• [EXERCISE INSTRUCTIONS]:
**a.** In the passage on Tennessee's English-only license testing bills, reproduce the part that opens with the words containing "Lawmakers have not" and closes with "the Senate plan.", updating "House version" to "House bill".
**b.** According to the passage on Tennessee's English-only license testing bills, how long has Guillermo Larrea lived in the U.S.?
**c.** In the passage on Tennessee's English-only license testing bills, why did the Republicans backing the bills treat English proficiency as a baseline expectation for full driving privileges?

• [DOCUMENT SECTION]:

Business and workforce concerns have hovered over the debate as lawmakers weigh how non-English-speaking residents get to work sites, warehouses, farms, construction projects, and service jobs spread across regions where public transportation is limited. Democrats argued that in many areas, a driver’s license functions as a basic requirement for employment.
Opponents also raised fairness concerns for long-time residents who have driven safely for years but may not read or test well in English. They argued that understanding traffic signals and road behavior is not always the same as passing a written test in English, especially for people who learned rules through experience and community support.
Guillermo Larrea, a resident who has lived in the U.S. for 20+ years, said many long-time drivers can follow the rules and operate safely even if they cannot pass an English-only written exam. Larrea argued that road knowledge is broader than language skill, pointing to drivers’ ability to learn signs, patterns, and safety practices over time.
Republicans backing the bills framed English proficiency as a baseline expectation for full access to driving privileges, particularly when emergency messages and temporary warnings appear on the road. They said the measure sets a consistent statewide standard and encourages drivers to build the language skills they may need in daily life beyond traffic rules.
The push also reflects a policy choice about how Tennessee treats translated testing. Instead of making multiple languages an ongoing option for obtaining and keeping an unrestricted license, the bills would turn non-English testing into a transitional step, with English as the final gatekeeper for full privileges.
Lawmakers have not agreed on how restrictive that transition should be. The House version would rely on a restricted license concept that limits driving while still allowing essential travel, while the Senate version would grant an unrestricted license first and then require the English-only retest later.
Those differences matter for daily routines. A restricted license could shape when someone can drive to work or handle family needs, while an unrestricted license would allow normal driving immediately but still require an English-only test later to keep full privileges under the Senate plan.
The bills also differ in the timeline for when the English-only written test would be required, with one chamber setting a shorter period and the other a longer one. Negotiators have treated those timelines as central to the broader compromise, along with how much latitude to provide for common destinations like jobs, schools, medical appointments, and other necessities.
Committee hearings in March showed lawmakers trying to balance safety claims against practical questions from constituents and employers. The arguments frequently returned to what an English-only written test actually measures and whether the state should condition full driving privileges on that measure for people who otherwise demonstrate knowledge through translated exams.

• [Collected data entries]:
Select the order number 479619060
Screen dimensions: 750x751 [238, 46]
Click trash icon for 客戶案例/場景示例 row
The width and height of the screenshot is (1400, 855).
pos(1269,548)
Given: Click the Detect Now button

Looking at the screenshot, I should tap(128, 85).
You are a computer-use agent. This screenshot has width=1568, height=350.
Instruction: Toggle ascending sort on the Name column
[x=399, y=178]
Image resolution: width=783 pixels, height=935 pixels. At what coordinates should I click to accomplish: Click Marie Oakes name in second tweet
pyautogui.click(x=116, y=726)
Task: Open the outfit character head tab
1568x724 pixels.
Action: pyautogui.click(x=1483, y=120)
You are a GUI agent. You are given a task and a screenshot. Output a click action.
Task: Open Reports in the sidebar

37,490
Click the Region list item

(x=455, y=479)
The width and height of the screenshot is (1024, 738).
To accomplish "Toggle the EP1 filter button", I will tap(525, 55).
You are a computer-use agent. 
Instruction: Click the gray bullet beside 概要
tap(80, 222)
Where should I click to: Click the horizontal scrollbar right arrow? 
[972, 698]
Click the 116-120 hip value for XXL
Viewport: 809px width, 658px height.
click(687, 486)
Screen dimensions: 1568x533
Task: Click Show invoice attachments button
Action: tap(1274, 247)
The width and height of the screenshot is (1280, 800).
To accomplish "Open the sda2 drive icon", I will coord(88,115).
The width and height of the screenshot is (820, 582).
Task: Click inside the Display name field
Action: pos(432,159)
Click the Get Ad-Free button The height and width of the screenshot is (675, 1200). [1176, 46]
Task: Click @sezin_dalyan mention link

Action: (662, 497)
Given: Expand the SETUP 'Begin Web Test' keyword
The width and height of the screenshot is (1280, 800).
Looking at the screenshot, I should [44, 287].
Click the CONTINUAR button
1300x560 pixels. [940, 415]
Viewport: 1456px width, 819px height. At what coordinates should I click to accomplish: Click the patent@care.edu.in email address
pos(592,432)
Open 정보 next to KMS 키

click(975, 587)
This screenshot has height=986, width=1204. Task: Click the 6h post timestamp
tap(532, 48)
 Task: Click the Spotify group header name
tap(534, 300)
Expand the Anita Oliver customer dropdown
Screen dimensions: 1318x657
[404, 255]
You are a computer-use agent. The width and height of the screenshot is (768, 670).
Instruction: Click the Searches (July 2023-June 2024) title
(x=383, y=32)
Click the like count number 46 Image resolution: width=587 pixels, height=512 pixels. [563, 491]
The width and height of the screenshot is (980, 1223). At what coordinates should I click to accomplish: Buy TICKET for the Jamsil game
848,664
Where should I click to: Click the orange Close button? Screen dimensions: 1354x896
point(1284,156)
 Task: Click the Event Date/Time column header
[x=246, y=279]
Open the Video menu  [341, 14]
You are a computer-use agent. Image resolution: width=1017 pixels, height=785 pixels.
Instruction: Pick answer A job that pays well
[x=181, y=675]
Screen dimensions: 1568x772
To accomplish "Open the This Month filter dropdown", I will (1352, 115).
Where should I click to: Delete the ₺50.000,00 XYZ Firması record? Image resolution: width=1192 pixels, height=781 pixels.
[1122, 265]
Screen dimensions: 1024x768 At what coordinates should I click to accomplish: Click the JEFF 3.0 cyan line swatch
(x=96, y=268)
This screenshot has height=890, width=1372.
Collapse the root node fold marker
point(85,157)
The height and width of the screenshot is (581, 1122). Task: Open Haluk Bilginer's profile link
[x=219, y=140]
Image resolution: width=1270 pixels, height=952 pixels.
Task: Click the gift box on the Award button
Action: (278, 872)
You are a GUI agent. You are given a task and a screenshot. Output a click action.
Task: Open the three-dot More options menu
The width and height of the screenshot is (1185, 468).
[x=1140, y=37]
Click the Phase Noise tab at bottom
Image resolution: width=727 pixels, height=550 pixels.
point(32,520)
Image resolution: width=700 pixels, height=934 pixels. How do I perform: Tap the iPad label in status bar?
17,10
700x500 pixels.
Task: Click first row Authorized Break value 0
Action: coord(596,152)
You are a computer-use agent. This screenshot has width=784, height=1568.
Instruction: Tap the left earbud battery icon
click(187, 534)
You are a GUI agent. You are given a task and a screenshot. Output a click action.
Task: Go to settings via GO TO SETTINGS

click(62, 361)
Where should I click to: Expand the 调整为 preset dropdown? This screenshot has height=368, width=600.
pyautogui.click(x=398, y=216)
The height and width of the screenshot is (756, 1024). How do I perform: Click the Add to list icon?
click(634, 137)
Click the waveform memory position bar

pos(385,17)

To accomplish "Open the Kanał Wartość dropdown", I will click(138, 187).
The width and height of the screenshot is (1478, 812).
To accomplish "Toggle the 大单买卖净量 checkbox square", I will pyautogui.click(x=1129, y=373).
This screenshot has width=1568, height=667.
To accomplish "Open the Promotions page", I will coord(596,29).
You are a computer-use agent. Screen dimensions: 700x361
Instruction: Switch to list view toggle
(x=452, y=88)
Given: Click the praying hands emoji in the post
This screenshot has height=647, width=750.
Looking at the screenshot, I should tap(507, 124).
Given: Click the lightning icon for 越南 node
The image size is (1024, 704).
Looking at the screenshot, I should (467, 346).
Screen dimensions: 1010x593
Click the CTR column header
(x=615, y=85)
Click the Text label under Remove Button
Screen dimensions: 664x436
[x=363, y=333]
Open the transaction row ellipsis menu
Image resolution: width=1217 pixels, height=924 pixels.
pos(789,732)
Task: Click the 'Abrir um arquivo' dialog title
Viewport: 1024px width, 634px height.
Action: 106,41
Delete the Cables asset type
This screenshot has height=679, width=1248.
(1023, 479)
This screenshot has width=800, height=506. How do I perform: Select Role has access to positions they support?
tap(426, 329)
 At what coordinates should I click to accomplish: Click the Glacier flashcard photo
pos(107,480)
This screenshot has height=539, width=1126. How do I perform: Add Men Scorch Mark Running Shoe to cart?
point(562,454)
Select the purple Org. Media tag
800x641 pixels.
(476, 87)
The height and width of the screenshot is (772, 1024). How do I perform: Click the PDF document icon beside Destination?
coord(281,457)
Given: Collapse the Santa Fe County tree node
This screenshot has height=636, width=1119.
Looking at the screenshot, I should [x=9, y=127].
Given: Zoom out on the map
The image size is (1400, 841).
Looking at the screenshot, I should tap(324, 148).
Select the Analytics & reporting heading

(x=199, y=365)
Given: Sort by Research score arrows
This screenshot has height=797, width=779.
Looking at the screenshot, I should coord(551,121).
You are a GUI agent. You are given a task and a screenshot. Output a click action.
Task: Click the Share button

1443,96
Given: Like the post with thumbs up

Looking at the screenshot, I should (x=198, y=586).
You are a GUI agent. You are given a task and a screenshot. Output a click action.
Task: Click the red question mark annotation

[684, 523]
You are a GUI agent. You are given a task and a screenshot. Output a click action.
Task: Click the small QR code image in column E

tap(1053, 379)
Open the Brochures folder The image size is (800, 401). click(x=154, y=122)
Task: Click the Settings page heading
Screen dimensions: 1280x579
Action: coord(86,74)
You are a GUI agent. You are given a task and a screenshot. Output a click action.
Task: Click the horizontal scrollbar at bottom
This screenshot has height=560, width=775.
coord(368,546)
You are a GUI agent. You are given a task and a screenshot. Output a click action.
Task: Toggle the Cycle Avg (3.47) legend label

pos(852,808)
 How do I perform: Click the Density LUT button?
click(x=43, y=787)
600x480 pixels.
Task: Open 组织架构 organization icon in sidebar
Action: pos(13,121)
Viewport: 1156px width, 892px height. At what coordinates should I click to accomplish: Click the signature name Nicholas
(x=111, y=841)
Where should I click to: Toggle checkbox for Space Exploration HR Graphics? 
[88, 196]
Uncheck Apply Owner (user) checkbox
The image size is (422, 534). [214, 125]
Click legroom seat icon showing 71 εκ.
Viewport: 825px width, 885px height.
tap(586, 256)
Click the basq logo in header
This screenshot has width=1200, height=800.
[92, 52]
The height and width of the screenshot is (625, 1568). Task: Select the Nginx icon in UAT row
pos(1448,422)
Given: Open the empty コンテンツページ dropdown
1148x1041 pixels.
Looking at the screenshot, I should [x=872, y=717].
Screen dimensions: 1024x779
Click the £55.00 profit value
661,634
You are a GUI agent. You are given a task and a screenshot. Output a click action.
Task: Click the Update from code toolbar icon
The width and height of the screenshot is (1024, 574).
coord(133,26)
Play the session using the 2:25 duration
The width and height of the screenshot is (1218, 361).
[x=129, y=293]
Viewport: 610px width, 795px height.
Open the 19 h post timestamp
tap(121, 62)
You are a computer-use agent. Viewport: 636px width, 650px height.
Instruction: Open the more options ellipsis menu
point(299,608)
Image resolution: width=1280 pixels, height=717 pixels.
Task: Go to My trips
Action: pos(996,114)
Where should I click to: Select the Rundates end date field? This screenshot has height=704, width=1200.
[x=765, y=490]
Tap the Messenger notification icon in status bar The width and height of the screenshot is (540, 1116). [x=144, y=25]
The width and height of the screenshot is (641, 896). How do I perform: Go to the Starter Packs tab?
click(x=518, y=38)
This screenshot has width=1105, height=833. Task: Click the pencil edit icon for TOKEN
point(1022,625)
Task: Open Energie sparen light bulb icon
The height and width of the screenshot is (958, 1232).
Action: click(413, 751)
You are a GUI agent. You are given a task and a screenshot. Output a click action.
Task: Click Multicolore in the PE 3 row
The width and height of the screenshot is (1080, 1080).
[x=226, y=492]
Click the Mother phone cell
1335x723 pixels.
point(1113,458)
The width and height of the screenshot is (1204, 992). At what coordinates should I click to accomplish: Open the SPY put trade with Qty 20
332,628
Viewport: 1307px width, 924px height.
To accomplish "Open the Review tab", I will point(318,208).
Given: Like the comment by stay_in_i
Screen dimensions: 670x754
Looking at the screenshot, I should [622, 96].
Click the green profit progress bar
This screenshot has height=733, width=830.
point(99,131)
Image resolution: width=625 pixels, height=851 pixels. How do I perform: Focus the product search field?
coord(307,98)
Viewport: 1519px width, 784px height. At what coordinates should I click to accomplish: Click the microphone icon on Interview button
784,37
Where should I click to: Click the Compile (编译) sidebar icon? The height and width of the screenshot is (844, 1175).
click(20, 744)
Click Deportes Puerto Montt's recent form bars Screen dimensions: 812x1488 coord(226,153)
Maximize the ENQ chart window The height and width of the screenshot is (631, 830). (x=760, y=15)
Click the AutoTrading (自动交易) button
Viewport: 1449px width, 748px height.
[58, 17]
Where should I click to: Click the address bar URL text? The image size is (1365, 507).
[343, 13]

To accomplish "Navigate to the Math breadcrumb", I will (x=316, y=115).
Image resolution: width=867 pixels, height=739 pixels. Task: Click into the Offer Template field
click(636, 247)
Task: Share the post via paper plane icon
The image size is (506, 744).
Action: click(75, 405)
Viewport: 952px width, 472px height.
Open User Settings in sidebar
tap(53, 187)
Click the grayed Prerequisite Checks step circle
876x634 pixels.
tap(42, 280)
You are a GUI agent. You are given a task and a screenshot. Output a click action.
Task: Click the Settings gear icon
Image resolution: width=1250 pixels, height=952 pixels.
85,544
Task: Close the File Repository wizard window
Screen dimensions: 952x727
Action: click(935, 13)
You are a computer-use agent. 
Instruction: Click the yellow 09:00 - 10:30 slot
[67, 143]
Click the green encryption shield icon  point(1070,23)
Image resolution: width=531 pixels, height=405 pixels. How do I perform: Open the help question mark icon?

• [SOLUTION LIST]:
**a.**
Lawmakers have not agreed on how restrictive that transition should be. The House bill would rely on a restricted license concept that limits driving while still allowing essential travel, while the Senate version would grant an unrestricted license first and then require the English-only retest later.
Those differences matter for daily routines. A restricted license could shape when someone can drive to work or handle family needs, while an unrestricted license would allow normal driving immediately but still require an English-only test later to keep full privileges under the Senate plan.

**b.** More than 20 years.

**c.** They pointed to emergency messages and temporary warnings that appear on the road. They also said the measure sets a consistent statewide standard and encourages drivers to build language skills they may need in daily life beyond traffic rules.